Patricia MacCormack's chapter also examines how aesthetic disturbances to the sense of capitalist normativity can offer relief for the body, but her chapter switches attention to incorporate materiality as a mattering of the body. MacCormack looks at the "multi-dimensional modifications" of the surface and just under the surface of the human body, as signifiers of processual difference, rather than as capitalist-defined communities that may be target-marketed. Pushing Guattari's and Deleuze and Guattari's sense of becoming outside of the Christian body and into animal territory, MacCormack elaborates on the aesthetic and morphological differences of animal skin. MacCormack draws on the arguments of Serres and Kafka for evidence of the chapter's claims for the creation of new flesh and thus new bodies by modification.

In lieu of a conclusion, it falls to the final chapter in this section by Philipa Rothfield to offer some determination of the Deleuzian sense of the body that emerges from this volume. Rothfield's chapter is on dance, the passing moment and Deleuze's Nietzsche, and begins by positing: "Deleuze's Nietzsche aims to provoke a better kind of life" (203). The ways in which the body can be characterized, and indeed "reevaluated" (208) are through the inter-activities of different forces that are generative and destructive of a range of connections and relations. After Rothfield carefully describes these senses of the Deleuzian Nietzschian force, the chapter turns to ask how these activities of the dynamic relations of force are to be located as "implicit in dancing" (212) Enlisting work on the rhythm of forces in dance by Thomas DeFrantz, Rothfield argues that the body is a "reactive apparatus", and that in the dancing body's capacity for reaction, it has a "superiority" over the merely active body (219). Whether we can ascribe an aesthetic sense such as Rothfield ascribes to dancers to other bodies under reaction to external forces - from the E. Coli's reactive movements, or the bodies of more or less dynamically-abled bodies, of the athlete, protester, soldier, migrant, disabled, chemically enhanced, externally modified, worker, child -- remains unanswered here, but the transformative potential of a body's reaction is affirmed and the volume ends on a somewhat utopic note.

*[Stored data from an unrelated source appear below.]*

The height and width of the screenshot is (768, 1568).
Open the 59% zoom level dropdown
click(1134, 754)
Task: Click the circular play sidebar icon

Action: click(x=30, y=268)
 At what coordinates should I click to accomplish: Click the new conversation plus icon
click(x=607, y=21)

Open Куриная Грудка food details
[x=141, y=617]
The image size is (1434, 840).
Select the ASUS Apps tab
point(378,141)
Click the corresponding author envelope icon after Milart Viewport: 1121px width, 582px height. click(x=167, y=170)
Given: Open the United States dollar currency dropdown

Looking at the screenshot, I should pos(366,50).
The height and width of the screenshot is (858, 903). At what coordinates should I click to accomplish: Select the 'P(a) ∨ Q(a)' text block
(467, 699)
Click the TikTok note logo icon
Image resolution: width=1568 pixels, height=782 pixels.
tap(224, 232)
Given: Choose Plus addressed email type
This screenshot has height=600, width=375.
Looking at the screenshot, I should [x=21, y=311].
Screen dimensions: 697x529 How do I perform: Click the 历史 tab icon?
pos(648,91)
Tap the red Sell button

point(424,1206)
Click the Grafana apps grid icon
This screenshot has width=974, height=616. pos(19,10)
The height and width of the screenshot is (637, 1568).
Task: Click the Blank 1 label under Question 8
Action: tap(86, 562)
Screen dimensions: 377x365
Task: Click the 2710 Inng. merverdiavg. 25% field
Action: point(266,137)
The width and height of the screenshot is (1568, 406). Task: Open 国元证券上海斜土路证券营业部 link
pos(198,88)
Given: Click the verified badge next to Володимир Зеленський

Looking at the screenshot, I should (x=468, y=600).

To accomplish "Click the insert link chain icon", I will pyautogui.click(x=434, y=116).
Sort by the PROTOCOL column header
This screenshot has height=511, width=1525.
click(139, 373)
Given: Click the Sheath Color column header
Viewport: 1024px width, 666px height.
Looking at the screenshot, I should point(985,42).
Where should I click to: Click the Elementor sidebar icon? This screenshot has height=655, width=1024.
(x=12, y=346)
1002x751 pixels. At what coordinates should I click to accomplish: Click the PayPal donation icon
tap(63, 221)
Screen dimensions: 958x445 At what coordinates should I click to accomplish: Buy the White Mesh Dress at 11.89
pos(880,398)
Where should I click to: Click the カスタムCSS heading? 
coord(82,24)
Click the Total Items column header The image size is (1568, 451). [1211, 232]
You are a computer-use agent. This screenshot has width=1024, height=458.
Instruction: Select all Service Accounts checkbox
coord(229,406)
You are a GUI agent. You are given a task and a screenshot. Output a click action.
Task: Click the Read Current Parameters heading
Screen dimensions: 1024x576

In trying to find some common ground to orient oneself while reading this heaving collection, what emerges is an uneasy and incomplete view of Deleuzian approaches trying to define what we might have called a philosophy of mind, or an 'embodied' methodology, but which under the Deleuzian transmission, becomes a proper philosophy of sense; sense that uses 'body' in the same way as philosophy uses 'mind' as a vectorializing figure. In their collective disquiet, the contents of this volume offer up a number of transdisciplinary positions regarding the matter of the body.